I'll try to explain it in linear case.
Consider the linear model $$Y_i=\sum_{j=1}^{p} \beta_jX_{i}^{(j)}+\epsilon_i, i=1,...,n. $$
When $p \leq n$ (number of independent variables less or equal then number of observation) and design matrix has full rank, the least squared estimator of $b$ is $$\hat{b}=(X^TX)^{-1}X^TY$$ and prediction error is $$ \dfrac{\| X(\hat{b}-\beta^0) \|_2^2}{\sigma^2} $$
from which we can deduce $$ \dfrac{ \mathbb{E} \| X(\hat{b}-\beta^0) \|_2^2}{n}=\dfrac{\sigma^2}{n}p. $$
It means that each parameter $\beta_j^0$ is estimated with squared accuracy $\sigma^2/n, j=1,...,p.$ So your overall squared accuracy is $(\sigma^2/n)p.$
Now what if the number of observations are less then number of independent variables $(p>n)$? We "believe" that not all of our independent variables play a role in explaining $Y$, so only a few, say $k$, of them are non-zero.
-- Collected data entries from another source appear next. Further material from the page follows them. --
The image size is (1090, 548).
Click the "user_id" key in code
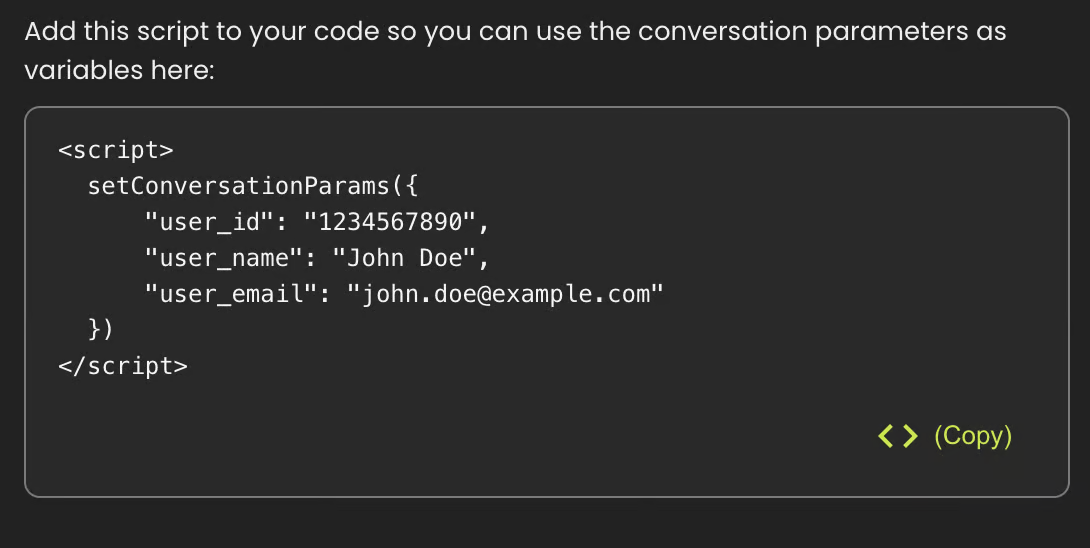[209, 222]
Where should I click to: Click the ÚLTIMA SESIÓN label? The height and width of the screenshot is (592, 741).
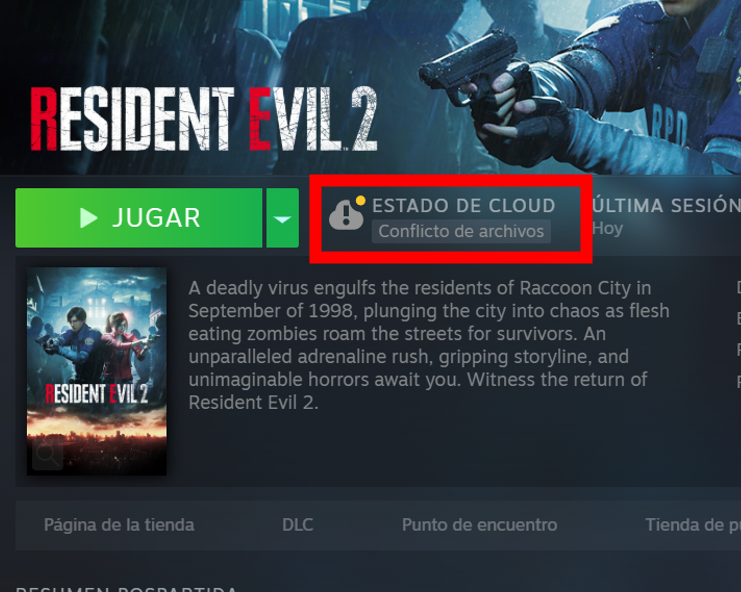666,206
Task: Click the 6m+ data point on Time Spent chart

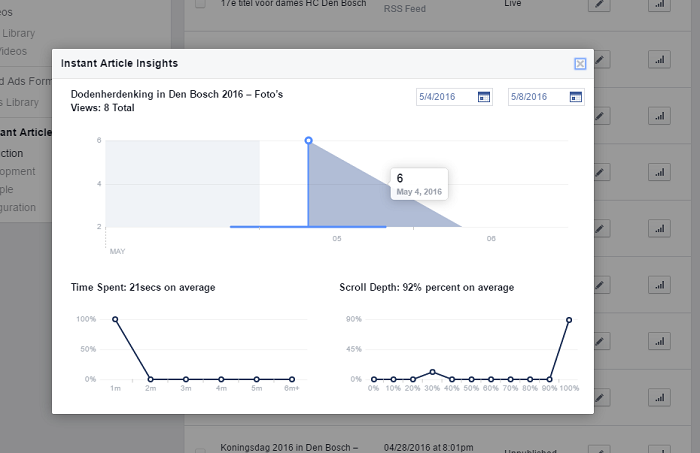Action: click(292, 379)
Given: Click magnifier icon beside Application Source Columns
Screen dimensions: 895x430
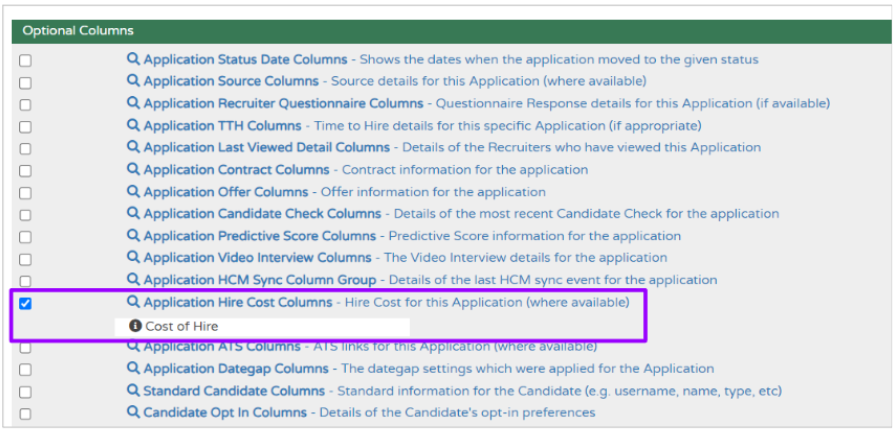Looking at the screenshot, I should [x=133, y=82].

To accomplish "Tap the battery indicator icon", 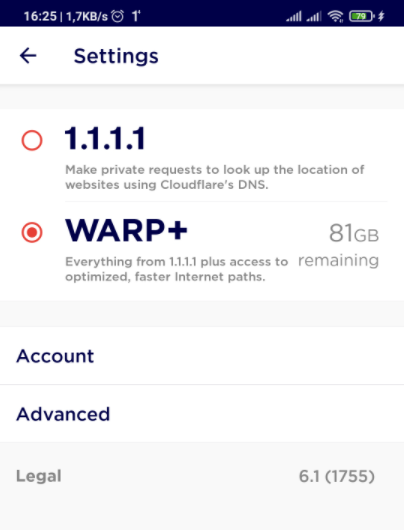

If we would know which variables are non-zero, we could neglect all other variables and by above argument, overall squared accuracy would be $(\sigma^2/n)k.$
Because the set of nonzero variables are unknown, we need some regularization penalty(for example $l_1$) with regularization parameter $\lambda$ (which controls the number of variables). Now you want to get results similar to discussed above, you want to estimate squared accuracy. The problem is your optimal estimator $\hat{\beta}$ is now depend on $\lambda$. But the great fact is that with proper choice for $\lambda$ you can get an upper bound of prediction error with high probability, that is the "oracle inequality" $$\dfrac{\| X(\hat{\beta}-\beta^0) \|_2^2}{n} \leq const.\dfrac{\sigma^2\log p}{n}k. $$
Note an additional factor $\log p$, which is the price for not knowing set of non-zero variables. "$const.$" depend only on $p$ or $n$.